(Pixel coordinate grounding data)
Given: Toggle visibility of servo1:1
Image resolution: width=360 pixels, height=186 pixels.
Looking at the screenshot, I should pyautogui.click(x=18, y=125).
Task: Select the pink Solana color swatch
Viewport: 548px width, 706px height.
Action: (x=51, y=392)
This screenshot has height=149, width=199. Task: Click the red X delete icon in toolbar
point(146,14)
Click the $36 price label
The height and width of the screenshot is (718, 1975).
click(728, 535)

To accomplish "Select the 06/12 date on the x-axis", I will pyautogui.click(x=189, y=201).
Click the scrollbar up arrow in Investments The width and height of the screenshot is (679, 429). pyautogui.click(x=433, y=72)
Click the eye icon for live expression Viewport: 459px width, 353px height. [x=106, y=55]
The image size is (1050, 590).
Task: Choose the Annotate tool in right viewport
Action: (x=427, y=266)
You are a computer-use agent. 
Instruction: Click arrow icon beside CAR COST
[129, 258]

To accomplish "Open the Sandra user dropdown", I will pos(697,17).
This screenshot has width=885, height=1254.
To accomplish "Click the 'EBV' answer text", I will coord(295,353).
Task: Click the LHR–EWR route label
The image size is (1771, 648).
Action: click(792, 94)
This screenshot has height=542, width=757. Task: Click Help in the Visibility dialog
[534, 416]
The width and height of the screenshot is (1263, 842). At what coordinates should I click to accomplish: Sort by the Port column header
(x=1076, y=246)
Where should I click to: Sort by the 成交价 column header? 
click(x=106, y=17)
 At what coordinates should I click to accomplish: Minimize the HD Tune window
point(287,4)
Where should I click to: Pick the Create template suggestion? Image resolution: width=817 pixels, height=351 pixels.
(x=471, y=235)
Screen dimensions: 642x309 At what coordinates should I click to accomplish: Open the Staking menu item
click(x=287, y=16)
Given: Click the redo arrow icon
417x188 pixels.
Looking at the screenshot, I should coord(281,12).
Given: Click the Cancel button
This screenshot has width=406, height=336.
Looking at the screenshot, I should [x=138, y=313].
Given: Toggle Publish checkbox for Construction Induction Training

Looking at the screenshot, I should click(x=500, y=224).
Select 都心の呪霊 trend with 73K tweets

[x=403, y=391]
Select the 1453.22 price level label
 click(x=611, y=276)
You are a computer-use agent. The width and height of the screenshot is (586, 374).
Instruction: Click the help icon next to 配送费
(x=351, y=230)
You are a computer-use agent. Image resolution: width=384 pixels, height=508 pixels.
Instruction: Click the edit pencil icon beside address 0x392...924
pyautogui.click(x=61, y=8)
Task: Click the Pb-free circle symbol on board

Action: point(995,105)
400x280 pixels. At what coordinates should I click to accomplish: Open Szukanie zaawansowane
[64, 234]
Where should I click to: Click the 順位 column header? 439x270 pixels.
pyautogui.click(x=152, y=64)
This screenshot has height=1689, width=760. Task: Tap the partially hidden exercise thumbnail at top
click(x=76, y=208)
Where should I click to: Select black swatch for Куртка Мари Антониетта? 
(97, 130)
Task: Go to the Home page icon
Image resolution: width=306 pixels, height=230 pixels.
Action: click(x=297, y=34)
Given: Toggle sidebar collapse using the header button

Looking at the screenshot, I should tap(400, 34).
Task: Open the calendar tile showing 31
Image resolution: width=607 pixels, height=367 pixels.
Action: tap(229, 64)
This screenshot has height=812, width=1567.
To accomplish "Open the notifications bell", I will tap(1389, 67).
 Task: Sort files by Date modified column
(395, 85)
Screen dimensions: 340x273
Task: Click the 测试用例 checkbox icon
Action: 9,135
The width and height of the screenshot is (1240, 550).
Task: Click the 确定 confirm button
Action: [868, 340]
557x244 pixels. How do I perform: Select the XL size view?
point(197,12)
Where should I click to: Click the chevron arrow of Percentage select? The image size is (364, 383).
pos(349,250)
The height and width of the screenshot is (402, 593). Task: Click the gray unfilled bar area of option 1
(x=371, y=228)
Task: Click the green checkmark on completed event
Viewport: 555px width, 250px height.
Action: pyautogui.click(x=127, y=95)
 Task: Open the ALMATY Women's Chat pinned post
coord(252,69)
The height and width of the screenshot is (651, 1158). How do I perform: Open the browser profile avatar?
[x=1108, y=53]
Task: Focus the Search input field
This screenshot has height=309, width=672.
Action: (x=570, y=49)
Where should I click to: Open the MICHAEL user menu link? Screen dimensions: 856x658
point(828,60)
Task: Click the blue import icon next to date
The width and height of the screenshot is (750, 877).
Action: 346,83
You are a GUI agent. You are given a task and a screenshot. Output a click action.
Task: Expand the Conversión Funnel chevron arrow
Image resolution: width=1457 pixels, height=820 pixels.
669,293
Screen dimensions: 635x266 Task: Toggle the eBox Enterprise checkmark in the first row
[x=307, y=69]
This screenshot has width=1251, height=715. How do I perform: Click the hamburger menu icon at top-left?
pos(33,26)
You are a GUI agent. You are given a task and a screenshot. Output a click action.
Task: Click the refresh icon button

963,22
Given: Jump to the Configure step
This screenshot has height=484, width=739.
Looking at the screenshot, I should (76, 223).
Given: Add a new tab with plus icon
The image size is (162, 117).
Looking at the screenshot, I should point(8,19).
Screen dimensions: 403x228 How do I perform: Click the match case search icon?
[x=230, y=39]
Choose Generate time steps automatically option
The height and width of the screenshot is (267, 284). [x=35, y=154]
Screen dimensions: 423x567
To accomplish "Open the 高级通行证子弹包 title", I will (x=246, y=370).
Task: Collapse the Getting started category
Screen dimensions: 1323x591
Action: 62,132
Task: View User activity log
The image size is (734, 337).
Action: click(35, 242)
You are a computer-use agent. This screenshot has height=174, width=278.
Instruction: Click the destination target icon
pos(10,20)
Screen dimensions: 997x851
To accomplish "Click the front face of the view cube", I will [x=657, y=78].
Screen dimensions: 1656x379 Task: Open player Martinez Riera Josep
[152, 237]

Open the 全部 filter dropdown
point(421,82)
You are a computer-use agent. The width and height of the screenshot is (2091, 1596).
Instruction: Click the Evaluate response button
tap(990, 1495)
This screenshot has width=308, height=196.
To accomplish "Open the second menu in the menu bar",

§ **Exercise details**
Repeat all of the records exactly.

§ **Solution for this exercise**
Given: Toggle visibility of servo1:1
Image resolution: width=360 pixels, height=186 pixels.
Looking at the screenshot, I should pyautogui.click(x=18, y=125).
Task: Select the pink Solana color swatch
Viewport: 548px width, 706px height.
Action: (x=51, y=392)
This screenshot has height=149, width=199. Task: Click the red X delete icon in toolbar
point(146,14)
Click the $36 price label
The height and width of the screenshot is (718, 1975).
click(728, 535)

To accomplish "Select the 06/12 date on the x-axis", I will pyautogui.click(x=189, y=201).
Click the scrollbar up arrow in Investments The width and height of the screenshot is (679, 429). pyautogui.click(x=433, y=72)
Click the eye icon for live expression Viewport: 459px width, 353px height. [x=106, y=55]
The image size is (1050, 590).
Task: Choose the Annotate tool in right viewport
Action: (x=427, y=266)
You are a computer-use agent. 
Instruction: Click arrow icon beside CAR COST
[129, 258]

To accomplish "Open the Sandra user dropdown", I will pos(697,17).
This screenshot has width=885, height=1254.
To accomplish "Click the 'EBV' answer text", I will coord(295,353).
Task: Click the LHR–EWR route label
The image size is (1771, 648).
Action: click(792, 94)
This screenshot has height=542, width=757. Task: Click Help in the Visibility dialog
[534, 416]
The width and height of the screenshot is (1263, 842). At what coordinates should I click to accomplish: Sort by the Port column header
(x=1076, y=246)
Where should I click to: Sort by the 成交价 column header? 
click(x=106, y=17)
 At what coordinates should I click to accomplish: Minimize the HD Tune window
point(287,4)
Where should I click to: Pick the Create template suggestion? Image resolution: width=817 pixels, height=351 pixels.
(x=471, y=235)
Screen dimensions: 642x309 At what coordinates should I click to accomplish: Open the Staking menu item
click(x=287, y=16)
Given: Click the redo arrow icon
417x188 pixels.
Looking at the screenshot, I should coord(281,12).
Given: Click the Cancel button
This screenshot has width=406, height=336.
Looking at the screenshot, I should [x=138, y=313].
Given: Toggle Publish checkbox for Construction Induction Training

Looking at the screenshot, I should click(x=500, y=224).
Select 都心の呪霊 trend with 73K tweets

[x=403, y=391]
Select the 1453.22 price level label
 click(x=611, y=276)
You are a computer-use agent. The width and height of the screenshot is (586, 374).
Instruction: Click the help icon next to 配送费
(x=351, y=230)
You are a computer-use agent. Image resolution: width=384 pixels, height=508 pixels.
Instruction: Click the edit pencil icon beside address 0x392...924
pyautogui.click(x=61, y=8)
Task: Click the Pb-free circle symbol on board

Action: point(995,105)
400x280 pixels. At what coordinates should I click to accomplish: Open Szukanie zaawansowane
[64, 234]
Where should I click to: Click the 順位 column header? 439x270 pixels.
pyautogui.click(x=152, y=64)
This screenshot has height=1689, width=760. Task: Tap the partially hidden exercise thumbnail at top
click(x=76, y=208)
Where should I click to: Select black swatch for Куртка Мари Антониетта? 
(97, 130)
Task: Go to the Home page icon
Image resolution: width=306 pixels, height=230 pixels.
Action: click(x=297, y=34)
Given: Toggle sidebar collapse using the header button

Looking at the screenshot, I should tap(400, 34).
Task: Open the calendar tile showing 31
Image resolution: width=607 pixels, height=367 pixels.
Action: tap(229, 64)
This screenshot has height=812, width=1567.
To accomplish "Open the notifications bell", I will tap(1389, 67).
 Task: Sort files by Date modified column
(395, 85)
Screen dimensions: 340x273
Task: Click the 测试用例 checkbox icon
Action: 9,135
The width and height of the screenshot is (1240, 550).
Task: Click the 确定 confirm button
Action: [868, 340]
557x244 pixels. How do I perform: Select the XL size view?
point(197,12)
Where should I click to: Click the chevron arrow of Percentage select? The image size is (364, 383).
pos(349,250)
The height and width of the screenshot is (402, 593). Task: Click the gray unfilled bar area of option 1
(x=371, y=228)
Task: Click the green checkmark on completed event
Viewport: 555px width, 250px height.
Action: pyautogui.click(x=127, y=95)
 Task: Open the ALMATY Women's Chat pinned post
coord(252,69)
The height and width of the screenshot is (651, 1158). How do I perform: Open the browser profile avatar?
[x=1108, y=53]
Task: Focus the Search input field
This screenshot has height=309, width=672.
Action: (x=570, y=49)
Where should I click to: Open the MICHAEL user menu link? Screen dimensions: 856x658
point(828,60)
Task: Click the blue import icon next to date
The width and height of the screenshot is (750, 877).
Action: 346,83
You are a GUI agent. You are given a task and a screenshot. Output a click action.
Task: Expand the Conversión Funnel chevron arrow
Image resolution: width=1457 pixels, height=820 pixels.
669,293
Screen dimensions: 635x266 Task: Toggle the eBox Enterprise checkmark in the first row
[x=307, y=69]
This screenshot has width=1251, height=715. How do I perform: Click the hamburger menu icon at top-left?
pos(33,26)
You are a GUI agent. You are given a task and a screenshot. Output a click action.
Task: Click the refresh icon button

963,22
Given: Jump to the Configure step
This screenshot has height=484, width=739.
Looking at the screenshot, I should (76, 223).
Given: Add a new tab with plus icon
The image size is (162, 117).
Looking at the screenshot, I should point(8,19).
Screen dimensions: 403x228 How do I perform: Click the match case search icon?
[x=230, y=39]
Choose Generate time steps automatically option
The height and width of the screenshot is (267, 284). [x=35, y=154]
Screen dimensions: 423x567
To accomplish "Open the 高级通行证子弹包 title", I will (x=246, y=370).
Task: Collapse the Getting started category
Screen dimensions: 1323x591
Action: 62,132
Task: View User activity log
The image size is (734, 337).
Action: click(35, 242)
You are a computer-use agent. This screenshot has height=174, width=278.
Instruction: Click the destination target icon
pos(10,20)
Screen dimensions: 997x851
To accomplish "Click the front face of the view cube", I will [x=657, y=78].
Screen dimensions: 1656x379 Task: Open player Martinez Riera Josep
[152, 237]

Open the 全部 filter dropdown
point(421,82)
You are a computer-use agent. The width and height of the screenshot is (2091, 1596).
Instruction: Click the Evaluate response button
tap(990, 1495)
This screenshot has width=308, height=196.
To accomplish "Open the second menu in the menu bar",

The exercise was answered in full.